» TO BE DONE
1. In the DIVA framework introduction, which organization funds DIVA?
2. Please reproduce the DIVA introduction word for word between "The DIVA framework is" and "sophisticated processing pipelines.", inclusive.

─── DOCUMENT SECTION

Introduction

DIVA is a framework for deploying video analytics in a multi-camera environment, funded by IARPA and licensed under BSD license.

DIVA is being developed as an open source, end to end system for incorporating state of the art activity detection algorithms into multi-camera streaming video environments. These algorithms include both traditional and deep learning approaches for activity detection. Since almost all these algorithms are designed to work in offline single stream environment, porting them to online multi-stream environment requires significant effort on part of the researchers and developers. DIVA seeks to reduce this effort and streamline the process by providing an open standard for reasoning across multiple video streams obtained from geographically and topologically diverse environment.

The DIVA framework is based on Kitware’s Open Source KWIVER_ framework for developing heterogeneous computer vision systems. KWIVER provides support for integrating for integrating a variety of 3rd party tools into a dynamic, plugin based environment for building complex computer vision based systems. KWIVER’s Sprokit framework provides a pipeline processing framework optimized for video processing that simplifies building multi-threaded and or distributed processing chains.

The process of integrating a DIVA activity detector into the DIVA framework primarily consists of creating a plugin or collection of plugins chiefly be implementing a configuration and frame processing function and combining them with other provided processes (such as I/O processes) into sophisticated processing pipelines.

──────
─── EXCERPTED DATA

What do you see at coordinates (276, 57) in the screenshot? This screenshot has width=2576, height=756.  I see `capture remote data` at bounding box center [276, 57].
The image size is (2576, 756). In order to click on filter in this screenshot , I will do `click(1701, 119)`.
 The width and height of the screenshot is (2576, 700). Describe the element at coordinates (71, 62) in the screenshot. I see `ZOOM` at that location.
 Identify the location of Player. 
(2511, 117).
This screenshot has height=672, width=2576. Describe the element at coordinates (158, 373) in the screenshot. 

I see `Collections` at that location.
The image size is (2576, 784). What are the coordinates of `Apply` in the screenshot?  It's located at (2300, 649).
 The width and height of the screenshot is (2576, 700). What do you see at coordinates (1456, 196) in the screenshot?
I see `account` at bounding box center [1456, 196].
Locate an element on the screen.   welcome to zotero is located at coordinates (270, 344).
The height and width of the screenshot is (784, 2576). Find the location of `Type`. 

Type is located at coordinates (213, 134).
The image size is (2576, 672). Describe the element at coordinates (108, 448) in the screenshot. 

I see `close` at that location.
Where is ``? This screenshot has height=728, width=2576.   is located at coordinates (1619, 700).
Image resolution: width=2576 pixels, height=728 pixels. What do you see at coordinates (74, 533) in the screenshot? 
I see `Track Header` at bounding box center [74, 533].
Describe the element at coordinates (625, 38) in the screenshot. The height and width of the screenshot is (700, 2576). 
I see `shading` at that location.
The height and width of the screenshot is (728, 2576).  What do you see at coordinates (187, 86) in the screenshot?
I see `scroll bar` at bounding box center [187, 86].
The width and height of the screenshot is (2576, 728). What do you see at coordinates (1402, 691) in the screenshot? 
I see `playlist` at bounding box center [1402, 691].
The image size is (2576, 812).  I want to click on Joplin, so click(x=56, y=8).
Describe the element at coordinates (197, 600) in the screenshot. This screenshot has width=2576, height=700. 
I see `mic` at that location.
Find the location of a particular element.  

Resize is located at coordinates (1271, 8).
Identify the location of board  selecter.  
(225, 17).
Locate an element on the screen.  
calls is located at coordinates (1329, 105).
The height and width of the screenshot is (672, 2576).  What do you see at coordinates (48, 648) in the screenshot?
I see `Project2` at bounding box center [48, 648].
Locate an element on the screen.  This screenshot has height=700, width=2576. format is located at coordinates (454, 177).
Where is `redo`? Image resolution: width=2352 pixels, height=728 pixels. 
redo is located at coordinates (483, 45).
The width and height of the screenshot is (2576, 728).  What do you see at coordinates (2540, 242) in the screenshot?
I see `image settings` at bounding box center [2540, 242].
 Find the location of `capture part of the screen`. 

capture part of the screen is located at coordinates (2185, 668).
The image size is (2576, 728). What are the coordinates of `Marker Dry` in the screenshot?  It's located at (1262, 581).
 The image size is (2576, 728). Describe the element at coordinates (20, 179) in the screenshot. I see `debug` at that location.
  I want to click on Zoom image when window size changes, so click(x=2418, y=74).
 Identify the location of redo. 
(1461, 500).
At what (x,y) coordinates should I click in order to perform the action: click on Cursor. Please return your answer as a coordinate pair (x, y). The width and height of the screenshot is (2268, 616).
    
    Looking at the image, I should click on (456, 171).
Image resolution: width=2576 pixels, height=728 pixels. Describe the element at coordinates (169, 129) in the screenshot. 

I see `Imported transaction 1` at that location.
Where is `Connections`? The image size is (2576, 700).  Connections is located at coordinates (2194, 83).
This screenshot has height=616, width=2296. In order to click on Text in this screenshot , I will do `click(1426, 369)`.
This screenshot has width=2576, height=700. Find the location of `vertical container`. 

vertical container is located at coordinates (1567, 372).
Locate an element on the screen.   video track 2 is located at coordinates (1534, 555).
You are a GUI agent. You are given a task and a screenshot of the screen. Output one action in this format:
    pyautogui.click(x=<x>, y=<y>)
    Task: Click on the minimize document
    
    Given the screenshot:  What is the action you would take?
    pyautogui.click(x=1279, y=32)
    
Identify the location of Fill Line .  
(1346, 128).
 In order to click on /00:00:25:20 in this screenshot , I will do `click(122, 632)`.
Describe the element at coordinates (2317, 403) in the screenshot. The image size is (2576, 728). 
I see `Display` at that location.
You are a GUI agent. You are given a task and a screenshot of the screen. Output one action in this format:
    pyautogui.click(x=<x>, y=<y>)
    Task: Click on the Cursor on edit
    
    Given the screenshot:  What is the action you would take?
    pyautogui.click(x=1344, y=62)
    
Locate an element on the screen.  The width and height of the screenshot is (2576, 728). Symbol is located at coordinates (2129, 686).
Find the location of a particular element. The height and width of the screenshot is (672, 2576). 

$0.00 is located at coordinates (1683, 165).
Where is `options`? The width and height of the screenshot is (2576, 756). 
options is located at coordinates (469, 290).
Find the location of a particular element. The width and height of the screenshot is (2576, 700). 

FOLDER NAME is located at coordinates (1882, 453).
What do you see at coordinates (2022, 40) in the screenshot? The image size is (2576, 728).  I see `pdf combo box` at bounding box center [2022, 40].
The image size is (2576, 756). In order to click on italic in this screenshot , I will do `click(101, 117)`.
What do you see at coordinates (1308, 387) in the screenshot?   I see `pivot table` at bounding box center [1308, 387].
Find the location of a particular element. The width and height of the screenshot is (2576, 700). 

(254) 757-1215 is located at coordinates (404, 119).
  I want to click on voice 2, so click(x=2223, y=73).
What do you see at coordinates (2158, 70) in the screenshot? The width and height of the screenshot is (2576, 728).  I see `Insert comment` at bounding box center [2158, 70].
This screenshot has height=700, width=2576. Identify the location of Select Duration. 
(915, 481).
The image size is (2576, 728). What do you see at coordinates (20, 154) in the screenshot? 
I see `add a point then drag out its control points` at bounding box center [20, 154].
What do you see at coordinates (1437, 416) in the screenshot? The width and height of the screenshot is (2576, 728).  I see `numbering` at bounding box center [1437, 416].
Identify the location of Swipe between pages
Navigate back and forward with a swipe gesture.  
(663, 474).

──────

» ANSWERS GIVEN
1. IARPA

2.
The DIVA framework is based on Kitware’s Open Source KWIVER_ framework for developing heterogeneous computer vision systems. KWIVER provides support for integrating for integrating a variety of 3rd party tools into a dynamic, plugin based environment for building complex computer vision based systems. KWIVER’s Sprokit framework provides a pipeline processing framework optimized for video processing that simplifies building multi-threaded and or distributed processing chains.

The process of integrating a DIVA activity detector into the DIVA framework primarily consists of creating a plugin or collection of plugins chiefly be implementing a configuration and frame processing function and combining them with other provided processes (such as I/O processes) into sophisticated processing pipelines.